04/08/1979 ore 15.40

V
”Allora dottore?”
Doc.
”Il trauma che ha subito gli ha cancellato la memoria”
V
”Tutta quanta? Vuole dire che non sa nemmeno chi è e che non mi riconoscerà?”
Doc.
”Probabilmente non è ridotto così male. Ma stiamo sicuramente parlando di un’amnesia quasi totale. Forse riuscirà a riconoscerla, ma non oltre a questo e poche altre cose”
V
”Ah…le disgrazie non mancano mai”
Doc.
”Non si preoccupi, un buono psicologo potrebbe essere in grado di far riemergere in gran parte i ricordi perduti.
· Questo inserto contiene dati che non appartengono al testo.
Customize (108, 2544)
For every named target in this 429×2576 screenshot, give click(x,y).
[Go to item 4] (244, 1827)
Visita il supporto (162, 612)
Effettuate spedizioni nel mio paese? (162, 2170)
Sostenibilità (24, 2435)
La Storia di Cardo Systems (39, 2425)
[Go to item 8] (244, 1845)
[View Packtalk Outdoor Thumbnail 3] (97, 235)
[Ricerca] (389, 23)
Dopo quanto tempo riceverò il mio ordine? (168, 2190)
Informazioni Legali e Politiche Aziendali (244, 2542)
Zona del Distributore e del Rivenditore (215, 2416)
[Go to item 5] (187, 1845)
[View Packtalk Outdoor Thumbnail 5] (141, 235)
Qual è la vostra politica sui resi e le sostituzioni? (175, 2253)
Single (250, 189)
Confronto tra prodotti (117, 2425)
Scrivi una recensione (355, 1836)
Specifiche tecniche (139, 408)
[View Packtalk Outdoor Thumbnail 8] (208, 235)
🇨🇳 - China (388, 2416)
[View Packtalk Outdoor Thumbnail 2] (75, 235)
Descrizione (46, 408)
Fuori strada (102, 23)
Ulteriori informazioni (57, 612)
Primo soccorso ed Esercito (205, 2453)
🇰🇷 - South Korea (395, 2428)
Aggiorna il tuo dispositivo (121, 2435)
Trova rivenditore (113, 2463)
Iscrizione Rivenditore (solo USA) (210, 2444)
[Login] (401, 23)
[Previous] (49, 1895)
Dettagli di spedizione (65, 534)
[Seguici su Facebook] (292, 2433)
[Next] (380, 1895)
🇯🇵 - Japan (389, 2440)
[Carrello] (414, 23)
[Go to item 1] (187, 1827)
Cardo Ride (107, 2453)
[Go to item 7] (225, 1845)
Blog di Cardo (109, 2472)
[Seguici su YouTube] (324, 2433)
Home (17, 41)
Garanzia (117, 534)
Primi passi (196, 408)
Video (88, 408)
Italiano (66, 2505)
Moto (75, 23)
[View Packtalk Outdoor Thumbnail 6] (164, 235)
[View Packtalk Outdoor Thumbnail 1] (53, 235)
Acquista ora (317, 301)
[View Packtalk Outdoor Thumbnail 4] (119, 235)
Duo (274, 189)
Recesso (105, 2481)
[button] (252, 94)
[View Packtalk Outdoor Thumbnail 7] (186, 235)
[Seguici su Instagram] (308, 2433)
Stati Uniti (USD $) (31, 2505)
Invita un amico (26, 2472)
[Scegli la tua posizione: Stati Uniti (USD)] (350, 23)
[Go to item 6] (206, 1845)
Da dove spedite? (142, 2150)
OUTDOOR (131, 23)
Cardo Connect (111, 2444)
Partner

Comunque la buona notizia è che il ragazzo non ha subito danni fisici permanenti. Le ferite al corpo guariranno in poco tempo. Per quanto riguarda quelle che ha riportato sulla fronte, sicuramente le cause dell’amnesia, suggerirei di trattenerlo in osservazione per qualche giorno… vorrei essere sicuro al cento per cento che non siamo in presenza di danni molto più gravi, che riusciremo ad accertare tramite qualche esame approfondito o dalle radiografie”
V
”In fin dei conti il dottore è lei. Faccia quello che ritiene più giusto per la salute di mio nipote”
Doc.
”La ringrazio. Io adesso devo andare a visitare altri pazienti, poi comincerò gli esami di suo nipote”
V
”Va benissimo, grazie moltissime”

Appena il dottore si allontanò, V prese dalla tasca un fazzoletto e se lo premette sulla bocca per reprimere un conato di vomito. Un dottore negro, il peggio che potesse capitargli. Che paese è quello in cui un negro qualsiasi può diventare medico?! Ah già, l’America… il faro della libertà durante tutte le guerre in cui si è trovata coinvolta. Peccato che i libri di storia si dimentichino sempre di dire che gli USA avevano varato una politica di sterilizzazione obbligatoria a cui poi Hitler si ispirò per la stesura del Mein Kampf e del decreto del 1933, la “Legge per la Prevenzione di Malattie Ereditarie”.
Pensando al suo nipotino non poté fare a meno di sfoggiare un sorrisetto compiaciuto. La perdita di memoria non poteva arrivare in un momento più propizio: negli ultimi mesi V non si sentiva più lo stesso. Stava semplicemente diventando troppo vecchio per seviziare il giovane nipote giorno dopo giorno. Meglio così… sarebbe cominciata l’età tranquilla della vecchiaia. Ma ora, prima di tutto, lo aspettavano alcuni giorni casa-ospedale. Non poteva fare la figura del nonno indifferente e menefreghista, non dopo aver raccontato al dottore di come R si era fatto male giocando a baseball con un suo amico e di come il vecchio nonno dalle ossa doloranti se l’era caricato di peso e portato in macchina, sfrecciando a 70 miglia orarie, fino in ospedale.
Ma V sapeva già che il vero problema sarebbe stato continuare a soddisfare zio Adolf. V sapeva per certo che la vecchia fotografia non avrebbe facilmente rinunciato a quanto gli spettava.
Avrebbe dovuto inventarsi qualcosa… e quel qualcosa sarebbe stato di certo poco ortodosso.

To be continued…

E.

1 commento:

  1. babba bia amore... finiscilo e cerca di pubblicarlo!!!!!!!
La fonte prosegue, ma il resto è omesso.